▶ Pixel coordinate grounding data
··········

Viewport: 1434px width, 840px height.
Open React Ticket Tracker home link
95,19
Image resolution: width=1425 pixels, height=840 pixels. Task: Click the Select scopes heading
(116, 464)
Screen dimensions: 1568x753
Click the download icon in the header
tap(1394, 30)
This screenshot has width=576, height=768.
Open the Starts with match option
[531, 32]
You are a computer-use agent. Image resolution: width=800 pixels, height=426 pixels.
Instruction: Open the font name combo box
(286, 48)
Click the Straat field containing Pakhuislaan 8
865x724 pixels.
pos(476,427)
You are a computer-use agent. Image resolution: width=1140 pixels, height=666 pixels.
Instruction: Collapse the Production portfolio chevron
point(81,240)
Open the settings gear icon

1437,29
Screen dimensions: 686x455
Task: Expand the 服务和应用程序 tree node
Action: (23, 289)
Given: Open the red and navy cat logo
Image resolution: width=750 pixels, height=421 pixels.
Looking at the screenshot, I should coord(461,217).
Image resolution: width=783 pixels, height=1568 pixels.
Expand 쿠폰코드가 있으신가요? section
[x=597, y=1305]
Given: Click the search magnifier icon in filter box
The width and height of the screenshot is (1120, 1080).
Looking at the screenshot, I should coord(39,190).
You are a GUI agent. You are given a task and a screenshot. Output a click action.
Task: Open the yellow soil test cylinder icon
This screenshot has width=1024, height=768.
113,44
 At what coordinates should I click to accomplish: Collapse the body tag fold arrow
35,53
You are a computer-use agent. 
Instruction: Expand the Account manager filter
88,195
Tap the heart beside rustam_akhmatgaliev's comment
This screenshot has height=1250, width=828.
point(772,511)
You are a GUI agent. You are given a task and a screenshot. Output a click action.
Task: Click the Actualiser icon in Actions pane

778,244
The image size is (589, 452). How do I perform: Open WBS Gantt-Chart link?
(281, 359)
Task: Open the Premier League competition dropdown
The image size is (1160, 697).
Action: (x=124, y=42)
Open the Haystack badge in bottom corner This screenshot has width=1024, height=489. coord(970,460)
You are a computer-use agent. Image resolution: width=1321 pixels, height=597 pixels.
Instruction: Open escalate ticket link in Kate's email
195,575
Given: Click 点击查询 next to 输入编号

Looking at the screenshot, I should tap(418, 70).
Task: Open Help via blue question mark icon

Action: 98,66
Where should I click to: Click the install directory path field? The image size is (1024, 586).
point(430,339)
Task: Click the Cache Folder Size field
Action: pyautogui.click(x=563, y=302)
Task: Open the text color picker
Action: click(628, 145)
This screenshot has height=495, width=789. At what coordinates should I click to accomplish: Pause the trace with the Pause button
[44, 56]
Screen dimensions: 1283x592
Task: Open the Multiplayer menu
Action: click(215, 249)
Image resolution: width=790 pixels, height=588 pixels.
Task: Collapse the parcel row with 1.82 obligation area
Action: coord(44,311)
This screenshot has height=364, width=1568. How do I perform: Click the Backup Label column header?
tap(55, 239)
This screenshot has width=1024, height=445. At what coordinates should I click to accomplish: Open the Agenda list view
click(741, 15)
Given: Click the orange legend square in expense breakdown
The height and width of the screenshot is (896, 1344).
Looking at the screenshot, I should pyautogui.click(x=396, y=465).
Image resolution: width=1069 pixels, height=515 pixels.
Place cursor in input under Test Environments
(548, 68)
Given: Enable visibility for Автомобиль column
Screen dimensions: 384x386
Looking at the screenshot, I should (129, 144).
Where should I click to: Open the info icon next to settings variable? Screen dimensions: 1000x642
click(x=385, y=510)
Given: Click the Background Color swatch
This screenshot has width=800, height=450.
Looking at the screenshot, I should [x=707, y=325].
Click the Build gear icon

··········

▶ Aim of the task
Transcribe all of the data above, character for character.

▶ Answer for this exercise
Viewport: 1434px width, 840px height.
Open React Ticket Tracker home link
95,19
Image resolution: width=1425 pixels, height=840 pixels. Task: Click the Select scopes heading
(116, 464)
Screen dimensions: 1568x753
Click the download icon in the header
tap(1394, 30)
This screenshot has width=576, height=768.
Open the Starts with match option
[531, 32]
You are a computer-use agent. Image resolution: width=800 pixels, height=426 pixels.
Instruction: Open the font name combo box
(286, 48)
Click the Straat field containing Pakhuislaan 8
865x724 pixels.
pos(476,427)
You are a computer-use agent. Image resolution: width=1140 pixels, height=666 pixels.
Instruction: Collapse the Production portfolio chevron
point(81,240)
Open the settings gear icon

1437,29
Screen dimensions: 686x455
Task: Expand the 服务和应用程序 tree node
Action: (23, 289)
Given: Open the red and navy cat logo
Image resolution: width=750 pixels, height=421 pixels.
Looking at the screenshot, I should coord(461,217).
Image resolution: width=783 pixels, height=1568 pixels.
Expand 쿠폰코드가 있으신가요? section
[x=597, y=1305]
Given: Click the search magnifier icon in filter box
The width and height of the screenshot is (1120, 1080).
Looking at the screenshot, I should coord(39,190).
You are a GUI agent. You are given a task and a screenshot. Output a click action.
Task: Open the yellow soil test cylinder icon
This screenshot has width=1024, height=768.
113,44
 At what coordinates should I click to accomplish: Collapse the body tag fold arrow
35,53
You are a computer-use agent. 
Instruction: Expand the Account manager filter
88,195
Tap the heart beside rustam_akhmatgaliev's comment
This screenshot has height=1250, width=828.
point(772,511)
You are a GUI agent. You are given a task and a screenshot. Output a click action.
Task: Click the Actualiser icon in Actions pane

778,244
The image size is (589, 452). How do I perform: Open WBS Gantt-Chart link?
(281, 359)
Task: Open the Premier League competition dropdown
The image size is (1160, 697).
Action: (x=124, y=42)
Open the Haystack badge in bottom corner This screenshot has width=1024, height=489. coord(970,460)
You are a computer-use agent. Image resolution: width=1321 pixels, height=597 pixels.
Instruction: Open escalate ticket link in Kate's email
195,575
Given: Click 点击查询 next to 输入编号

Looking at the screenshot, I should tap(418, 70).
Task: Open Help via blue question mark icon

Action: 98,66
Where should I click to: Click the install directory path field? The image size is (1024, 586).
point(430,339)
Task: Click the Cache Folder Size field
Action: pyautogui.click(x=563, y=302)
Task: Open the text color picker
Action: click(628, 145)
This screenshot has height=495, width=789. At what coordinates should I click to accomplish: Pause the trace with the Pause button
[44, 56]
Screen dimensions: 1283x592
Task: Open the Multiplayer menu
Action: click(215, 249)
Image resolution: width=790 pixels, height=588 pixels.
Task: Collapse the parcel row with 1.82 obligation area
Action: coord(44,311)
This screenshot has height=364, width=1568. How do I perform: Click the Backup Label column header?
tap(55, 239)
This screenshot has width=1024, height=445. At what coordinates should I click to accomplish: Open the Agenda list view
click(741, 15)
Given: Click the orange legend square in expense breakdown
The height and width of the screenshot is (896, 1344).
Looking at the screenshot, I should pyautogui.click(x=396, y=465).
Image resolution: width=1069 pixels, height=515 pixels.
Place cursor in input under Test Environments
(548, 68)
Given: Enable visibility for Автомобиль column
Screen dimensions: 384x386
Looking at the screenshot, I should (129, 144).
Where should I click to: Open the info icon next to settings variable? Screen dimensions: 1000x642
click(x=385, y=510)
Given: Click the Background Color swatch
This screenshot has width=800, height=450.
Looking at the screenshot, I should [x=707, y=325].
Click the Build gear icon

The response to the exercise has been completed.